## Activity 1
Using the passage on entrepreneurs and innovation, answer these questions:
(a) What does Brian Scudamore call his "mentor board of advisors"?
(b) Which two settings does Steven Johnson refer to as "engines of creativity"?
(c) What name do psychologists give to the phenomenon of surrounding ourselves with others who think and act as we do?
## Activity 2
Revise the passage on entrepreneurs and innovation, starting at "In his book The" and ending at "to the Renaissance.", with "Medici family" replaced by "Medici dynasty".
## Activity 3
Pick up the passage on learning from entrepreneurs after its last sentence and continue writing it.

## Source document

In every community there are entrepreneurs. And they are not that difficult to find through formal and informal networks, events, social media, incubators, or shared office spaces. The trick is to connect with them in ways that will enable you to tap into their collective wisdom and insight. As an example, Brian Scudamore, founder of 1-800-GOT-JUNK, attributes much of his success to what he refers to as his personal MBA—a “mentor board of advisors” who may have knowledge or experience in a particular domain. 

Intentional Spaces

Another way to think about this is to consider the subtle influence of the “spaces” we inhabit. In his book Where Good Ideas Come from: The Natural History of Innovation author Steven Johnson explores the environments that have historically led to breakthrough ideas. In this animated video, Johnson describes the importance of “creating spaces where ideas can mingle and swap”. Here Johnson makes reference to the coffee houses of the enlightenment or the Parisian salons of Modernism as “engines of creativity”. 

In his book The Medici Effect: What Elephants and Epidemics Can Teach Us About Innovation, author Franz Johansson describes the ways in which breakthrough innovations arise from the intersection of diverse perspectives, industries, cultures, and disciplines, bringing ideas from one field into another. The title refers to the Medici family who, in the 14th century, convened various artists, poets, architects and other thinkers which ultimately led to the Renaissance. 

It is difficult to overstate the potential benefits of exposing ourselves to entrepreneurs from diverse backgrounds, interests, disciplines, and experiences. It is a powerful resource, one that can not only alter the trajectory of our lives but one that is freely available to anyone. Yet few of us ever take advantage of it. The question is, why? 

Birds of a Different Feather

On one hand, it can be uncomfortable or intimidating to insert ourselves into a new social group, especially when the members of that group may be smarter, or more successful. Instead, we tend to surround ourselves with others who think and act as we do. Psychologists refer to this phenomenon as similarity attraction theory, which posits that people like and are attracted to others who espouse attitudes and beliefs that are similar to their own. As the saying goes, “Birds of a feather flock together”. While the company of those who think and act as we do may be comforting, it tends to reinforce rather than challenge our ways of thinking. In some cases, it may be holding us back.

## Given material
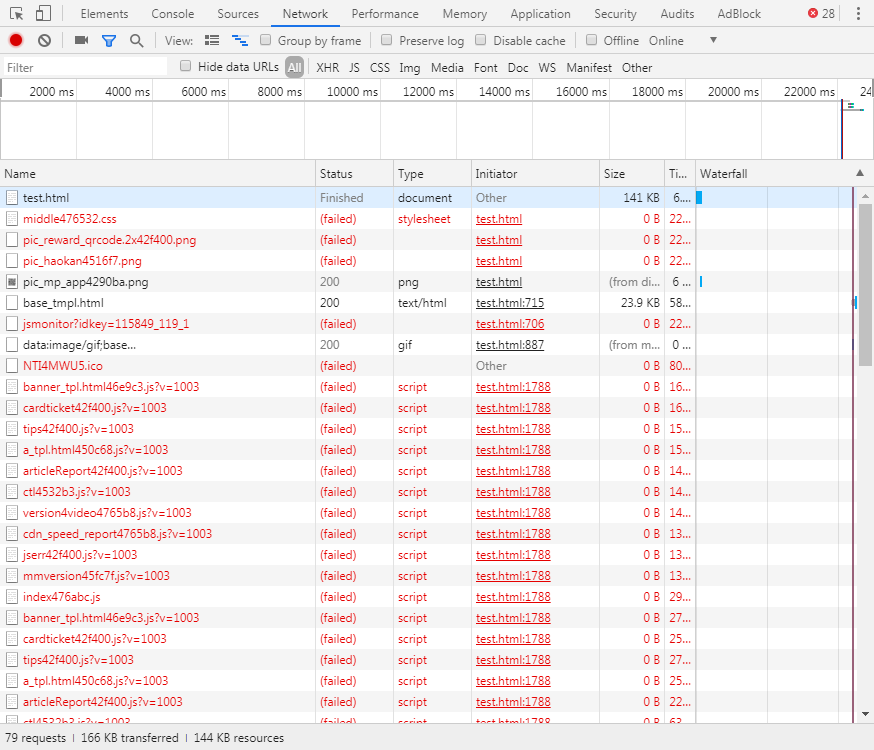The height and width of the screenshot is (750, 874).
Task: Type in the Filter text field
Action: click(85, 68)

## Reply 1
(a) His personal MBA.
(b) The coffee houses of the enlightenment and the Parisian salons of Modernism.
(c) Similarity attraction theory.

## Reply 2
In his book The Medici Effect: What Elephants and Epidemics Can Teach Us About Innovation, author Franz Johansson describes the ways in which breakthrough innovations arise from the intersection of diverse perspectives, industries, cultures, and disciplines, bringing ideas from one field into another. The title refers to the Medici dynasty who, in the 14th century, convened various artists, poets, architects and other thinkers which ultimately led to the Renaissance.

## Reply 3
Whether we become happy or unhappy, fit or unfit, rich or poor depends largely on the people we surround ourselves with. This power of social influence is difficult to overstate. In their groundbreaking book, The Person And The Situation: Perspectives of Social Psychology, authors Richard Nisbett and Lee Ross describe informal peer groups as the most potent form of influence on our behavior, writing that,

“When trying to get people to change familiar ways of doing things, social pressures and constraints exerted by the informal peer group represent the most potent constraining forces that must be overcome and, at the same time, the most powerful inducing force that can be exploited to achieve success.”

The influence of our informal peer groups does not end with the people with whom we are directly connected. We are influenced by our friends, yet they are also influenced by their friends, who are also influenced by their friends. Thus, our beliefs and behavior can be influenced by people we have never met. In this TED Talk, the sociologist and physician Nicholas Christakis describes the ways in which the hidden influence of our social networks can lead to bad habits and poor health. 

If the people with whom we surround ourselves can lead to bad habits such as poor diet, lack of exercise, or smoking, it can also work in positive ways. Rather than surrounding ourselves with those who think and act as we do, we can surround ourselves with others who may have diverse knowledge, backgrounds, and interests, those who are constantly learning and growing. In other words, we can surround ourselves with other entrepreneurs. 

As the Spanish writer, Miguel de Cervantes once wrote,

“Tell me thy company, and I’ll tell thee what thou art.”  

The question is, are we creating a community by default or by design? Ultimately it is a choice.